Prevention of high plasma progesterone concentrations in the early postpartum period may improve fertility. Our objective was to determine whether a Deslorelin implant (DESL; 2100 microg, s.c.) would reduce secretion of LH and alter follicle dynamics, plasma concentrations of progesterone, estradiol and PGF2alpha metabolite (PGFM) in postpartum dairy cows. Cows received DESL on Day 7 postpartum (Day 7, n=8) or were untreated (Control, n=9). All cows were injected with GnRH (100 microg, i.m.) on Day 14 to assess LH response. A protocol for synchronization of ovulation with timed AI was initiated on Day 60 (GnRH [Day 60], CIDR [Day 60 to Day 67], PGF2alpha [Day 67, 25 mg and Day 68, 15 mg], GnRH [Day 69] , AI [Day 70]). The LH response to injection of GnRH on Day 14 was blocked in animals treated with DESL. Numbers of Class 1 (<6 mm) follicles were unaffected (P > 0.05) whereas numbers of Class 2 (6 to 9 mm) (P < 0.01) and Class 3 (>9 mm) follicles were less (P < 0.01) in DESL cows between Day 7 and Day 21. From Day 22 to Day 60, DESL-treated cows had more of Class 1 follicles and less Class 2 (P < 0.01) and Class 3 (P < 0.01) follicles, and lower plasma concentrations of progesterone and estradiol (P < 0.01). Concentrations of PGFM between Day 7 and Day 42 were not affected by treatment (P > 0.05). All cows ovulated in response to GnRH on Day 69. Subsequent luteal phase increases in plasma progesterone concentrations (Day 70 to Day 84) did not differ. The use of the DESL implant associated with PGF2alpha given 14 days later suppressed ovarian activity and caused plasma progesterone concentrations to remain < 1 ng/mL between Day 22 and Day 51. The DESL implant did not affect milk production.     

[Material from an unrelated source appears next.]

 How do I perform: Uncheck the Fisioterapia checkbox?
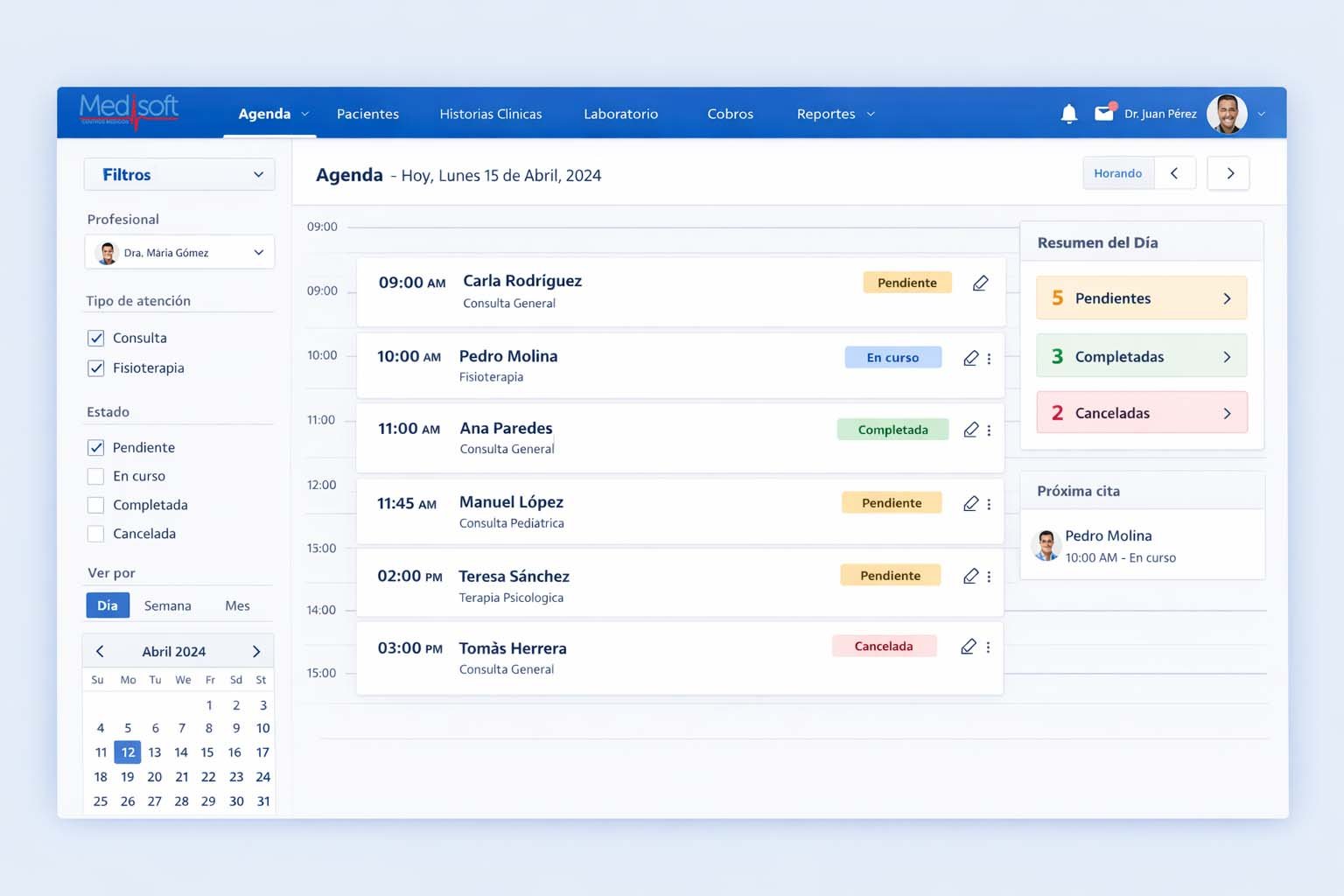coord(96,368)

Follicular and endocrinological turnover associated with GnRH induced follicular wave synchronization in Indian crossbred cows

The goal of this study was to record the hormonal and follicular turnover in Jersey crossbred cows when subjected for follicular wave synchronization using GnRH. Six healthy, non-lactating and regularly cycling Jersey crossbred cows (5-6 y) were used for the study. In the control group, the follicular wave pattern was ultrasonographically investigated in 18 cycles (3 cycles/cow). In the treatment group, GnRH analogue (buserelin acetate 10 μg im) was administered on Day 6 of the cycle and follicular wave pattern was studied in 12 cycles (2 cycles/animal). Follicular population was categorized based on their diameter Class I, ≤5 mm; Class II, >5-<9 mm; Class III, ≥9 mm) and the number of follicles in each category was determined on Day 6, Day 8 and Day 10. Plasma FSH and progesterone concentrations were estimated in both control and treatment groups. Out of 18 estrous cycles studied, 14 cycles (77.8%), three cycles (16.7%) and one cycle (5.6%) exhibited three-, two- and four-follicular waves per cycle, respectively. It was evident that the DF of Wave I established its dominance and was in the growing phase by Day 6 of the estrous cycle in all the normally cycling crossbred cows. The DF ovulated in all the animals (100%) in the mean interval of 27.7 ± 0.2 h after GnRH administration. A synchronized homogenous group of follicles emerged two days after GnRH injection (Day of 8.0 ± 0.0) in all the animals (100%). The combination of LH surge induced ovulation of DF (abrupt termination of Wave I) and FSH surge stimulated homogenous recruitment of Class I follicles, led to a synchronized emergence of follicular wave. All the GnRH treated cows had three follicular waves because of early emergence and short period of dominance of Wave II DF.